Full civil effects against past mere administrative (sanctions) of this Law.
Essential character of rights related to guarantees in off plan developments. (SSTS de 25 de octubre de 2011, rec. 588/2008, 10 de diciembre de 2012, rec. 1044/2010, 11 de abril de 2013, rec.1637/2010, y 7 de mayo de 2014, rec. 828/2012).
In cooperatives, it includes both land buying and whole building process till hand over of properties.
Off-plan deposit amounts protected are the full amount which has been paid in the developer’s bank account, despite the fact that an Insurance policy or Bank Guarantee maybe issued for a lesser amount. (STS de 3 de julio de 2013, rec. 254/2011).
The Buyer can claim against both seller and insurer jointly and severally. Or even against Insurer without taking action against the seller (developer). (SSTS de 3 de julio de 2013, rec. 254/2011, y 7 de mayo de 2014, rec. 828/2012).
Company administrators are jointly liable for the lack of the legally required guarantee (STS de 23 de mayo de 2014, rec. 1423/2012).
Guarantees that limit amounts between Guarantor and buyer are null and void (STS de 25 de noviembre de 2014, rec.1176/2013).
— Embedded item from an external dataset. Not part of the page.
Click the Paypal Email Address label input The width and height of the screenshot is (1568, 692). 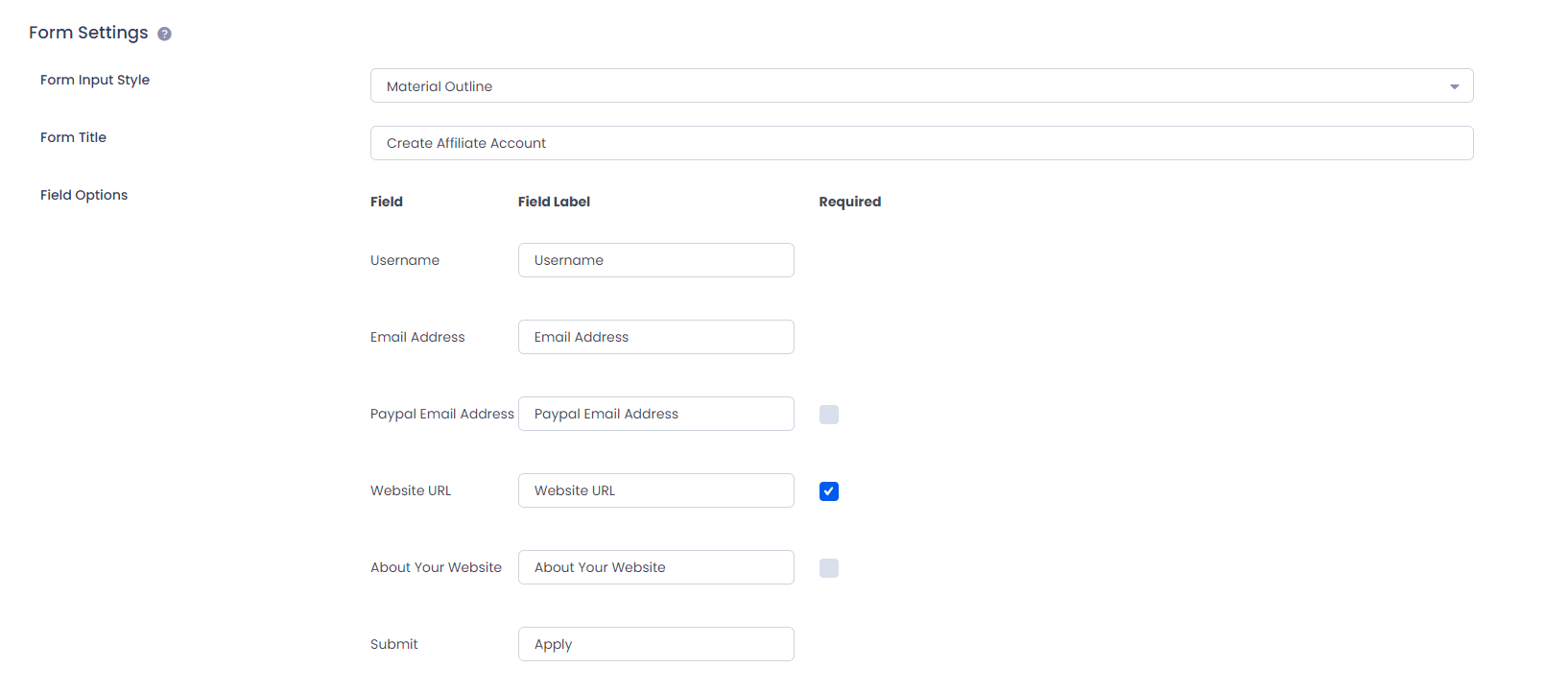[655, 414]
Moving forward the Supreme Court is now stating that Article 3 of Law 57/68 brings contract cancellation rights to the buyer immediately the developer has failed to deliver the completed property in the time allowed by the contract (no time waiting after breach) always provided that the buyer sends an official cancellation notice to the developer (seller) before the buyer is called to complete the purchase.
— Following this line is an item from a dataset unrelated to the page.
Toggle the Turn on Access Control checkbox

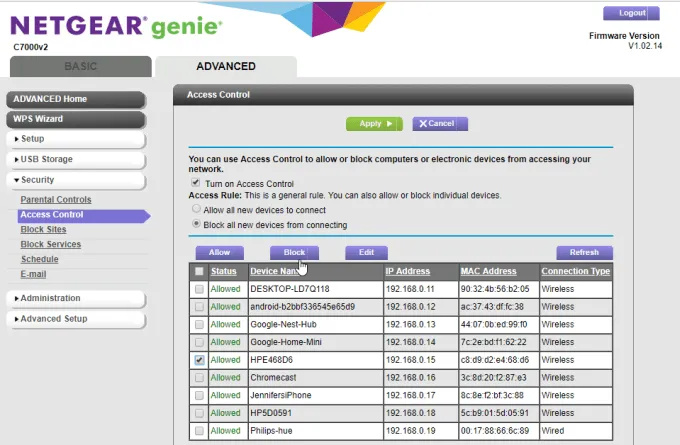196,184
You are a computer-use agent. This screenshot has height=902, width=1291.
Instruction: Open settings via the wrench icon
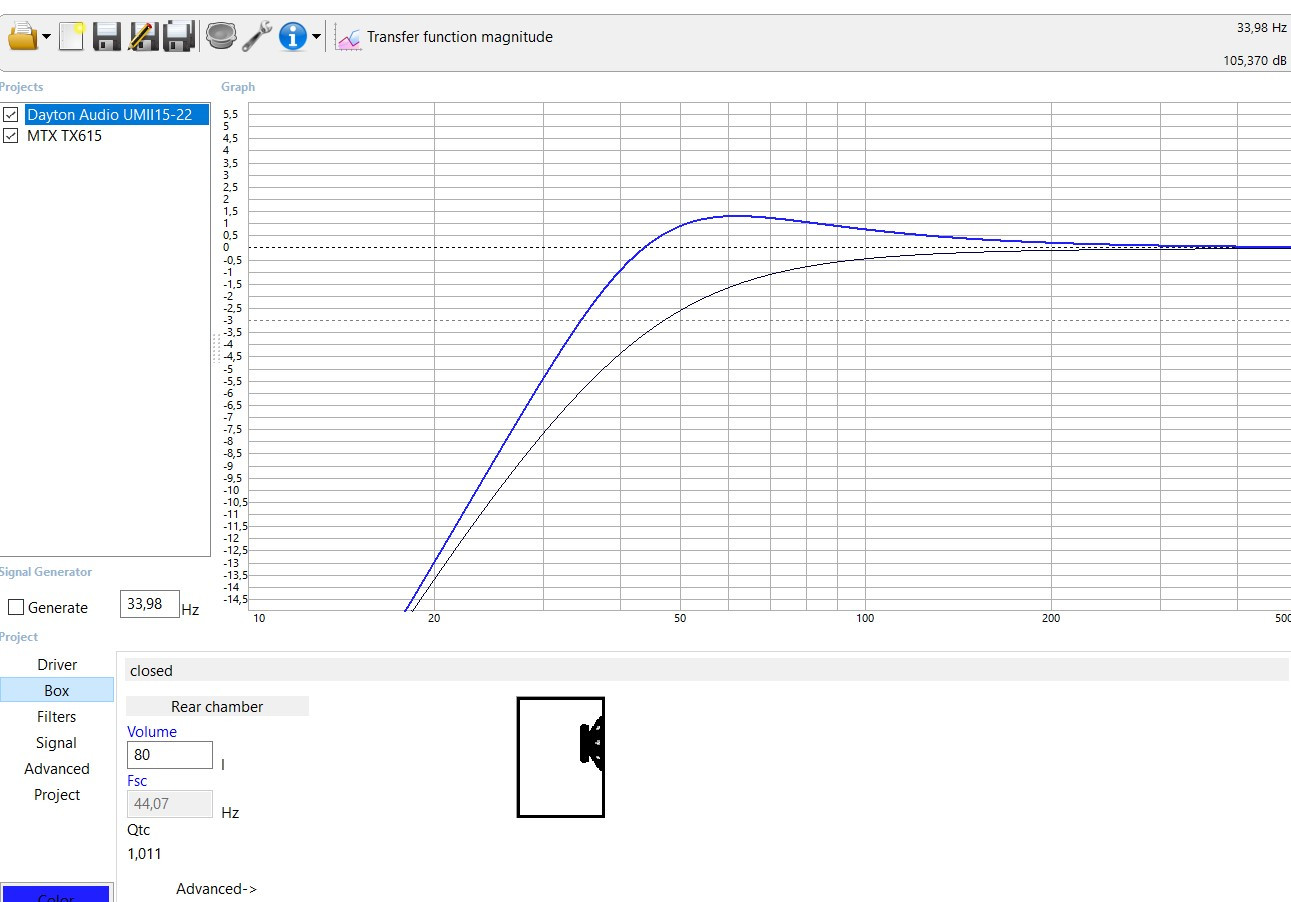(257, 37)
Law 57/68 is special and therefore provision 1124 of Civil Code does not apply to cancellation of contracts which fall into the sphere of Law 57/68.
Some reasons for the above:
Inalienable, non renounceable character of rights included in Law 57/68 (article 7)
Article 3 sets automatic cancellation rights very seriously. If the buyer opts for an extension to the time allowed in the purchase contract, this needs to be expressly written in an additional clause of the contract (annex), specifying the new deadline and with the granting of a new guarantee.
Developer also has same rights – one payment default by the buyer gives the developer cancellation rights.
Prevention against contract imbalances.
Risk of developer’s insolvency and the low possibilities for the buyer in an insolvency procedure.
As an additional note, it will always be considered by Judges whether the cancellation rights are used by the buyer with ‘good faith’.